-- begin Selected text --

Italy at the time of The Plombières Agreement
Italian borders believed to have been envisaged by The Plombières Agreement

The Plombières Agreement of 1858 was a secret verbal agreement concluded at Plombières-les-Bains between the chief minister of Piedmont-Sardinia, Count Cavour, and the French Emperor, Napoleon III. Some older English language sources refer to it as the Treaty of Plombières, but most avoid identifying it as a "treaty".

For evidential reasons there have been disputes on the details of what was agreed, but as events unfolded over the next couple of years it was apparent that the agreement had opened the way for the Franco-Pedmontese military alliance, concluded on 28 January 1859, and for the subsequent the war that led to Italian unification.

The Plombières Agreement was an agreement concerning a future war in which France and Piedmont would ally themselves against Austria in order to remove and exclude Austrian authority and influence from the Italian peninsular. In its place Italy, which a previous Austrian chancellor had reportedly dismissed on various occasions as a "[mere] geographical expression",[1] would be divided into two spheres of influence to be dominated respectively by Piedmont and France. As events turned out the war proceeded as agreed at Plombières, but its geo-political aftermath did not.

The French position edit

The Emperor Napoleon was keen to settle the "Italian question" and to correct the humiliations of the 1815 Vienna Congress, and he had long ago formed the view that this required a war against Austria.[2] War with Austria could bring France military success, delivering glory to France and humiliation to Austria. Actively supporting Italian nationalist aspirations would place France firmly on the side of what was then seen as progressive liberalism,and confirm the nation's special revolutionary credentials. For France, however, Italian independence (from Austria) and Italian political unification were two very different things. Political unification would have been contrary to French interests because it would have risked reducing French influence on the Italian peninsular.[3]

An opportunity for the chief minister of Piedmont-Sardinia edit

The prime-minister of Piedmont, Camillo Benso, Count of Cavour, was aware of the French objectives and was looking for an opportunity to serve these, while at the same time fulfilling his own by removing the burdensome yoke of Austrian repression from as many Italian citizens as possible.

-- end Selected text --

Problem 1:
In the records below, print every line from the one with "This screenshot has width=1024, height=768." up to and including the one with "[x=153, y=46]", unchanged.

-- begin Extracted material --

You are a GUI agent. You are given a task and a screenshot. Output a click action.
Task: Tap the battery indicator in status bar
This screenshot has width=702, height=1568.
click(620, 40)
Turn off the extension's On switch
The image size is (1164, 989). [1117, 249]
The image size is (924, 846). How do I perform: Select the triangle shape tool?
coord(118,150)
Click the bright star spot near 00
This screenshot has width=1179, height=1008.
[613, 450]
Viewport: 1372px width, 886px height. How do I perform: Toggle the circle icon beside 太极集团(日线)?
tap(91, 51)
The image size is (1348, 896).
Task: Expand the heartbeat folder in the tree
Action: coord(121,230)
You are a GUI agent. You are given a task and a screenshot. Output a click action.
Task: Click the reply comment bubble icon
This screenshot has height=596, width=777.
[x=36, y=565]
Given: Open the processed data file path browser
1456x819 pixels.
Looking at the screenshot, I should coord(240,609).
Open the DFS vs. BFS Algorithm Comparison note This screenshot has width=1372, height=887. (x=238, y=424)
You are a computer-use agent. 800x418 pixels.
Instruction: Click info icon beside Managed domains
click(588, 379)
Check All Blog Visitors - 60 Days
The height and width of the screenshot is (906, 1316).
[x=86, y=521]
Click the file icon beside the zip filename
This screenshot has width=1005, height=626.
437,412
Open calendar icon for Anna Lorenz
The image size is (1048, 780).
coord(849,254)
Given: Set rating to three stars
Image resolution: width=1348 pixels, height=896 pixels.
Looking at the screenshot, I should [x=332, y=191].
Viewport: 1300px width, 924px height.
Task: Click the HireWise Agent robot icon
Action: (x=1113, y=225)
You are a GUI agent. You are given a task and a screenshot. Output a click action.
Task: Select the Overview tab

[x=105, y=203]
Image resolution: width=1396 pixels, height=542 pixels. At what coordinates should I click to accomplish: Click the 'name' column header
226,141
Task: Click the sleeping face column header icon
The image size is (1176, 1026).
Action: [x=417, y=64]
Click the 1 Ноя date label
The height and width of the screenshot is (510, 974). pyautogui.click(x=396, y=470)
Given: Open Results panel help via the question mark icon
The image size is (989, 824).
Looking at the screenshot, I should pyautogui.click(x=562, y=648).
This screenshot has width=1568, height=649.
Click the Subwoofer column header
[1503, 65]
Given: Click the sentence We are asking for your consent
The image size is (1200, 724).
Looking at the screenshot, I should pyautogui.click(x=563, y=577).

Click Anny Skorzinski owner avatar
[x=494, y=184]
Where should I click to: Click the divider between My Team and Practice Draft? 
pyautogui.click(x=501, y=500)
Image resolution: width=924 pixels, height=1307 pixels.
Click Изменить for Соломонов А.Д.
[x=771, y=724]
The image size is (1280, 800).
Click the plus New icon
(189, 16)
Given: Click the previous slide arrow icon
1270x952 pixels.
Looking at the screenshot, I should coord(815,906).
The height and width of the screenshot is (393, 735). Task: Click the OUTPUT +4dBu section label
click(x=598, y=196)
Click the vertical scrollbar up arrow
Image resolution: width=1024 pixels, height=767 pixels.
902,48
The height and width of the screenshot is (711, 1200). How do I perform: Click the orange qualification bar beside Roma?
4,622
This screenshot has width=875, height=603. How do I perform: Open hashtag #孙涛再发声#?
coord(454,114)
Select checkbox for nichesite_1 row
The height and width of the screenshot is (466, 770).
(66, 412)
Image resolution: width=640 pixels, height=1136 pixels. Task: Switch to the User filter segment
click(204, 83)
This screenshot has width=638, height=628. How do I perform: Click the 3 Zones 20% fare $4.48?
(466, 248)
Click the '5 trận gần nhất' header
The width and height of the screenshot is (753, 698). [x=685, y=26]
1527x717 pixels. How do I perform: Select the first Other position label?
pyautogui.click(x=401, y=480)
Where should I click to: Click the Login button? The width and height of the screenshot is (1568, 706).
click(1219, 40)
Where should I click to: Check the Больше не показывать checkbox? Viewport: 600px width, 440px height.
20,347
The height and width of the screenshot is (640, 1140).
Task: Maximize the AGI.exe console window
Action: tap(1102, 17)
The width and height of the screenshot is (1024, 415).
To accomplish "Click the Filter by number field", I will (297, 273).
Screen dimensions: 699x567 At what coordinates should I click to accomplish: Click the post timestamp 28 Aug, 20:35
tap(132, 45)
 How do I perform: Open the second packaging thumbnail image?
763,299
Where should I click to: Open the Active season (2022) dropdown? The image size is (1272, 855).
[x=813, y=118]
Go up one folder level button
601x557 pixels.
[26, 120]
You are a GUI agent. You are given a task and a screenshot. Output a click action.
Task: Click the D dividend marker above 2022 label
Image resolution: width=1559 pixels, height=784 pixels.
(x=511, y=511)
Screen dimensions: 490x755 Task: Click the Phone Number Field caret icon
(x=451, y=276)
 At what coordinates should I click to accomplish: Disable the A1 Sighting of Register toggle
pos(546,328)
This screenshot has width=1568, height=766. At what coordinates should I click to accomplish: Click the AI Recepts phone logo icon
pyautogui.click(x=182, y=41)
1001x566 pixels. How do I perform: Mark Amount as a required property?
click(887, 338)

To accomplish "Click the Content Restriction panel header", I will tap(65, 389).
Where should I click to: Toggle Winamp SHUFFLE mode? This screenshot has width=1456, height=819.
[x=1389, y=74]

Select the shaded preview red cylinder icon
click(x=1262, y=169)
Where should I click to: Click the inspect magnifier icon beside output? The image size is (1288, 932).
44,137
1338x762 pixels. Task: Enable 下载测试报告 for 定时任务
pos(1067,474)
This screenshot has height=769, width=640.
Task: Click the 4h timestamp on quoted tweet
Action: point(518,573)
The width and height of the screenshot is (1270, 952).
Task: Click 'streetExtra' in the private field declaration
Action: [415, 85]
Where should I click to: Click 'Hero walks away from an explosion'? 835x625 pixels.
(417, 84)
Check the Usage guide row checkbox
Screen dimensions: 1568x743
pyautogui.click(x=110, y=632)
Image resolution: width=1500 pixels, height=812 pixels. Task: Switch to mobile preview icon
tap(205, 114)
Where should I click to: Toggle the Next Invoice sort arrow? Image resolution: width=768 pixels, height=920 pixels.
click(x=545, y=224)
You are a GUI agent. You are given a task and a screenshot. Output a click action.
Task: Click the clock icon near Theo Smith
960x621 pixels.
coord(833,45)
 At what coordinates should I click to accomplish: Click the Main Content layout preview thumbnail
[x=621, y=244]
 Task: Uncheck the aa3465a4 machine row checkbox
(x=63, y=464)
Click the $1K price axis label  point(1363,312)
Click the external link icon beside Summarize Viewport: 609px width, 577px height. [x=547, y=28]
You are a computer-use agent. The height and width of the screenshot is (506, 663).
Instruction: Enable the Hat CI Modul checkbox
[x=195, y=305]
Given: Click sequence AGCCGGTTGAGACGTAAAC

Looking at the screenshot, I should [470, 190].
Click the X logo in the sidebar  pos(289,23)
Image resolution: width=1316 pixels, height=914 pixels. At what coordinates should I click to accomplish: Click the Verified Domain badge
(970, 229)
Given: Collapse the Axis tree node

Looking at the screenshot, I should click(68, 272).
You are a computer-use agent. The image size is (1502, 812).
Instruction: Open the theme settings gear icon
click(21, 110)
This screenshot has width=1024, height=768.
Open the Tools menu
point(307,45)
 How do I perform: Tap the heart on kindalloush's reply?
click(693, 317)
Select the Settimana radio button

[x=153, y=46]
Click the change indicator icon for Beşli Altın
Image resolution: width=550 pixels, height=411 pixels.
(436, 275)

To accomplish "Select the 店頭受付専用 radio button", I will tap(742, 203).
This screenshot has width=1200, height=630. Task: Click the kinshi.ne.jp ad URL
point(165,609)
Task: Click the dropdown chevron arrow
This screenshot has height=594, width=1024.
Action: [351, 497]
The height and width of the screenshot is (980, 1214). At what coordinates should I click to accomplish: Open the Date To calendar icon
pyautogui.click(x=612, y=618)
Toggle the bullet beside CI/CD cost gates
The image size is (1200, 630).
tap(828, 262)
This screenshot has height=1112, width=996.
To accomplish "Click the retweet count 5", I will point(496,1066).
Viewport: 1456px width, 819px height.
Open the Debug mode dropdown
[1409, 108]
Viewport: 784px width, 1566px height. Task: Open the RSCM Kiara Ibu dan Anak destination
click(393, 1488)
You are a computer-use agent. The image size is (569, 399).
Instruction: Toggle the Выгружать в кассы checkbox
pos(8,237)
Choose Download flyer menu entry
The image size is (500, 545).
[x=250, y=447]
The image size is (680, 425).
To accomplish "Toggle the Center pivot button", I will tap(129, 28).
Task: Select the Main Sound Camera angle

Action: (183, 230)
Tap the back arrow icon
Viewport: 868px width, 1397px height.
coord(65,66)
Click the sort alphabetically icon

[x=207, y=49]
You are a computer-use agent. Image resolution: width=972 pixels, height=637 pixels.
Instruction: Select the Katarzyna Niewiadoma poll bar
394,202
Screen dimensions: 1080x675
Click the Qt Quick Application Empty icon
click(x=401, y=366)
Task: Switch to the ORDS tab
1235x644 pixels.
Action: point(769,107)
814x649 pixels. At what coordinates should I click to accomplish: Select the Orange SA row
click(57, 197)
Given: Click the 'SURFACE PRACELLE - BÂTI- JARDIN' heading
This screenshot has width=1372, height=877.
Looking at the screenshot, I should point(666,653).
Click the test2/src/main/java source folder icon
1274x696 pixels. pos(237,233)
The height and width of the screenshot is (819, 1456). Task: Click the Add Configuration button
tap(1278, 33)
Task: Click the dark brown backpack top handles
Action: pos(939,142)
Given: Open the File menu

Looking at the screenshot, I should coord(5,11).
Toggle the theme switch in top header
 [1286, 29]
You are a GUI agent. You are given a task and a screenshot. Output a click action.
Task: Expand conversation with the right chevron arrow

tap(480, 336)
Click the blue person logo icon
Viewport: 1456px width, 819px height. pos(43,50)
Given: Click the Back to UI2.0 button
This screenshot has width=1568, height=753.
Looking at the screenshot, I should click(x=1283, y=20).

-- end Extracted material --

Problem 2:
Translate this sentence from the passage on the Plombières Agreement into Spanish: "As events turned out the war proceeded as agreed at Plombières, but its geo-political aftermath did not."

Complete response 1:
This screenshot has width=1024, height=768.
Open the Tools menu
point(307,45)
 How do I perform: Tap the heart on kindalloush's reply?
click(693, 317)
Select the Settimana radio button

[x=153, y=46]

Complete response 2:
Tal como se desarrollaron los acontecimientos, la guerra transcurrió según lo acordado en Plombières, pero sus consecuencias geopolíticas no.